A keen psychologist of the spiritual life, Bernard identifies four stages or “degrees” in our formation in love:
I love myself for the sake of myself.
I love God out of a recognition of my need for Him.
I love God in gratitude for His many gifts to me.
Finally, I come to love myself because God first loved me.
As we will see, there is a self-referential aspect to all four degrees of love. The frank narcissism of the first stage gives way in time to the humility of the second, the eucharistic character of the third, and culminates in an act of obedience that is a foretaste of the Kingdom of Heaven.
The self-interested character of all four stages of love need not disturb us or compel us to doubt the sincerity of, especially the opening movement, as the soul comes to understand the eschatological nature of love. To transcend the constraints of a “nature… soft and weak,” the soul “has to love itself first” (p. 30). Only then can one gradually ascend to the love of God and eventually come to love “oneself only for God’s sake” (p. 34). Seen in the light of the last stage, the narcissism of the first is revealed as the seminal presence in the soul of the Kingdom of God. Across all stages, self-love within the limits of the moral law is not an act of mere formal or external obedience but rather a gradual process of the believer becoming a co-worker with Christ (1 Corinthians 3:9) in his or her salvation, of conforming the self to Christ (Romans 8:29), and of taking every thought captive (2 Corinthians 10:5).
Given the limits of human nature—and the wounds inflicted on us by sin—love’s last stage is only glimpsed in this life; it is “something [we] may [only] hope to possess… or rather to be possessed by” in heaven (p. 36). Rather than seeing this as negative, Bernard sees it as the source of compassion for self and others. This side of heaven, we have only a superficial view of our worth and the depth of God’s love for us.
In addition, this unfulfilled longing is a reminder of the joy that awaits us in the Kingdom of God. This, in turn, is the source of both fidelity and patience. Finally, we can conclude that desire is a source of hope.
Sacrificial Love.
“God Himself,” writes Bernard, “is the motive of our love for Him.” As for “the measure of love,” we owe God the answer is “clear enough” to those who have studied the Scriptures; we are to love Him “without measure.” To say this is to say that needs to be said. But because he is the abbot of a monastery made up of both the “learned and the unlearned,” he realizes he must remember the latter even if he has already “said enough for the former.” And so, the love of neighbor requires that he “unfold [his] meaning and perhaps add somewhat to it” for the benefit of all (p. 9).

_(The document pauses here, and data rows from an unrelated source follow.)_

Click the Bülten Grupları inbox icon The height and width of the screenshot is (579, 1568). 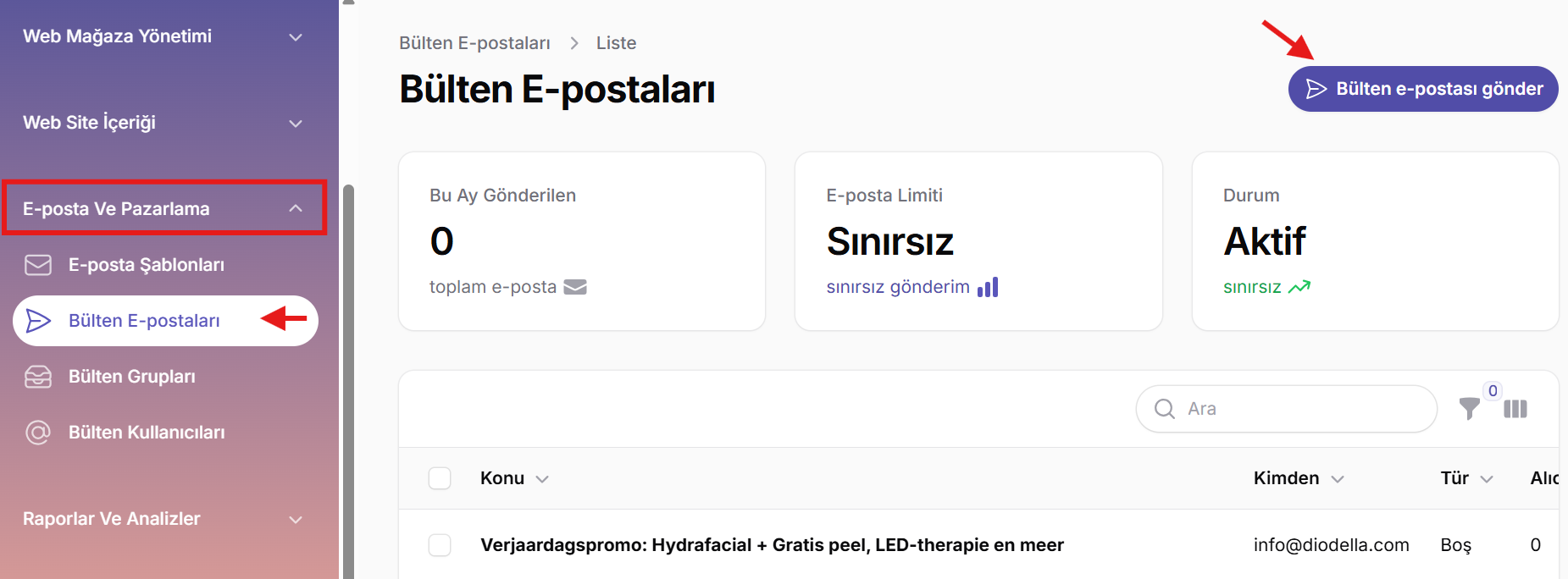tap(38, 377)
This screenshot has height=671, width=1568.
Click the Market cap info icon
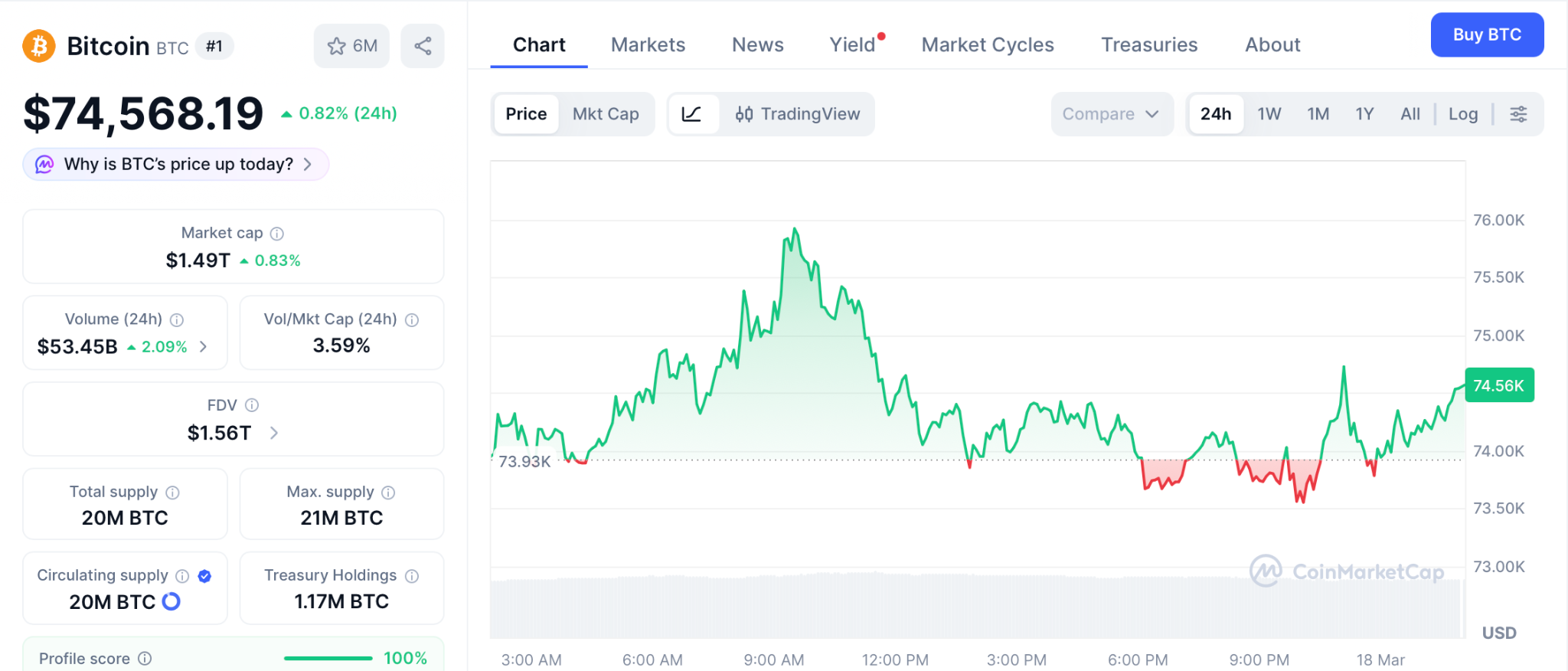pos(277,234)
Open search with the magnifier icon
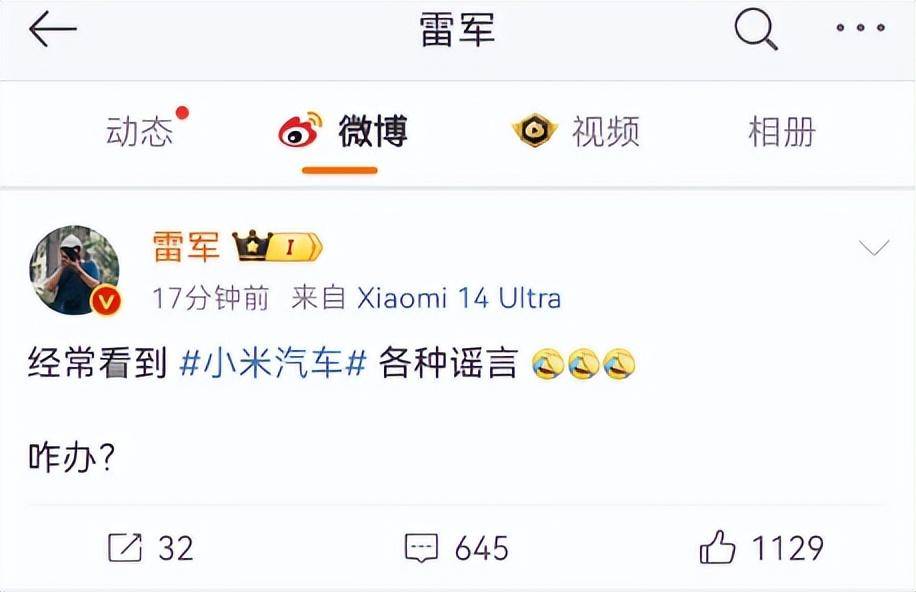 (756, 29)
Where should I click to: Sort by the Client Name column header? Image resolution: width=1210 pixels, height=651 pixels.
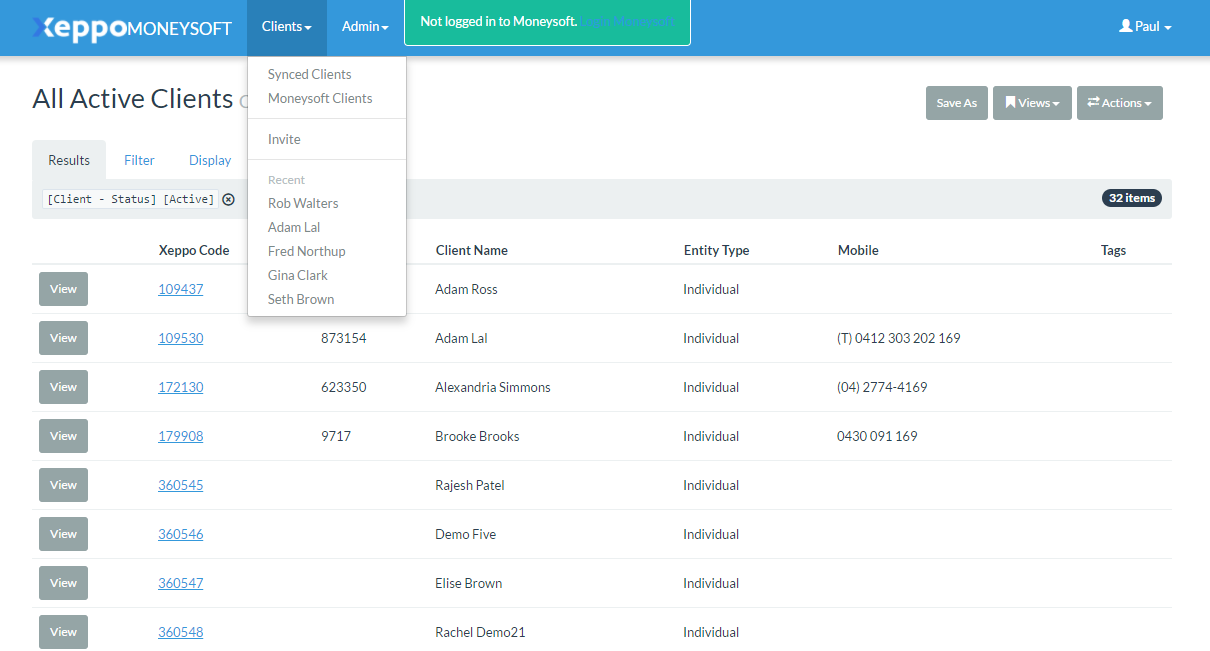(471, 250)
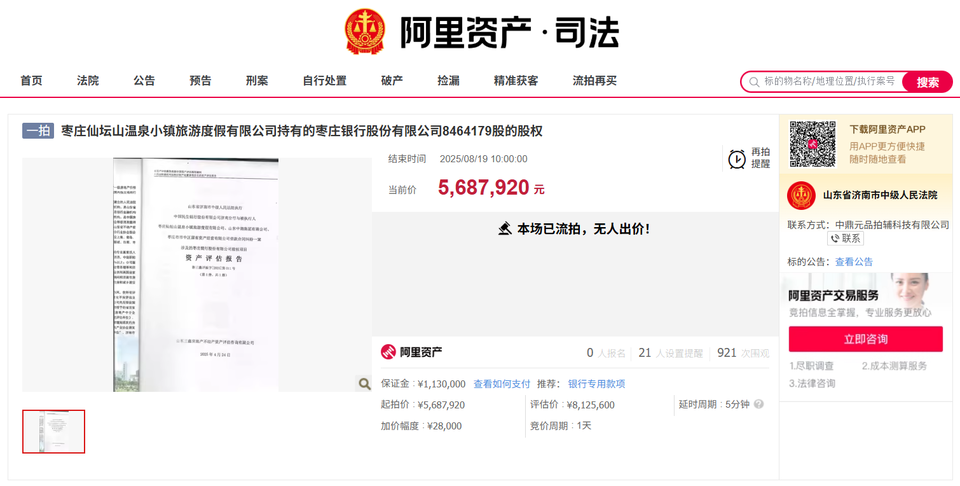Open the 法院 navigation tab
Viewport: 960px width, 486px height.
click(x=88, y=81)
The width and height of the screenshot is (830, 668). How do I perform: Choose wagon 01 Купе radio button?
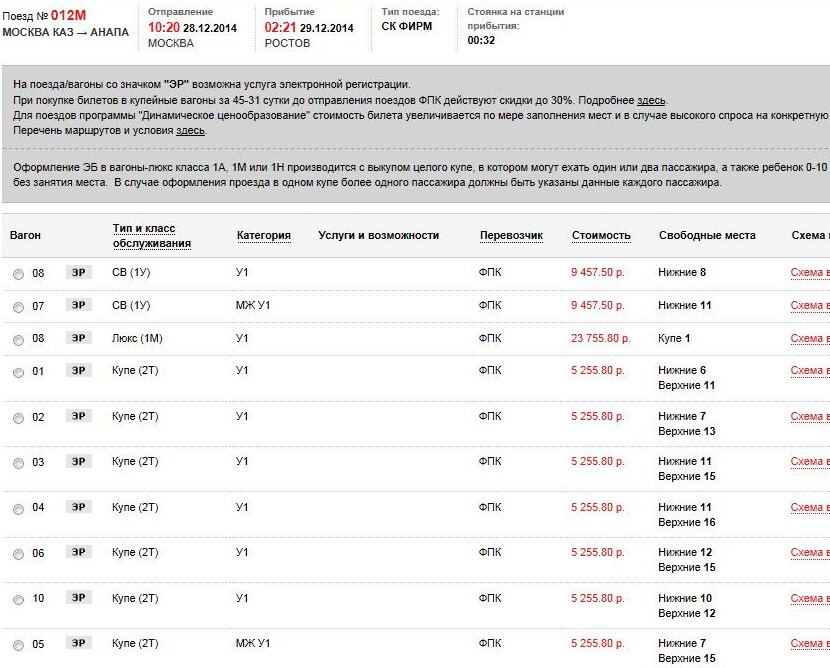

This is not merely a moral or institutional obligation for Bernard. Faithful to the example of Christ Who “gave Himself to us in spite of our unworthiness, and, being God, what could He give us of greater worth than Himself,” his catechesis on love is also his own, personal act of self-offering. His treatise is a sacrifice of his interiority for the sake of his spiritual sons and, as it happens, for us too.
Sacrificial service for others is a central theme of Bernard’s life. Though a nobleman, he renounces his privilege to pursue intimacy with Christ in a life of prayer, fasting, obedience, and manual labor in the new, obscure, and poor monastery at Cîteaux. Soon, though, he would leave the peace and fellowship he found here to be the founding abbot of the monastery at Clairvaux.
Bernard’s life at Clairvaux would frequently be interrupted—sacrificed, really—as he was drawn into the various ecclesiastic and geo-political controversies of the Middle Ages. Papal schisms, theological arguments, the crusades, and the petty jealousy of his brother monastics would all at one time or another intrude upon his solitude. Each time he is called to do so, the abbot of Clairvaux sacrifices the quiet of monastic life and the fellowship of his brother monks. He does so because love requires that we sacrifice ourselves first to God and then for our neighbor’s good. We “are bound to love God,” Bernard writes, because “He first loved us” (p. 9).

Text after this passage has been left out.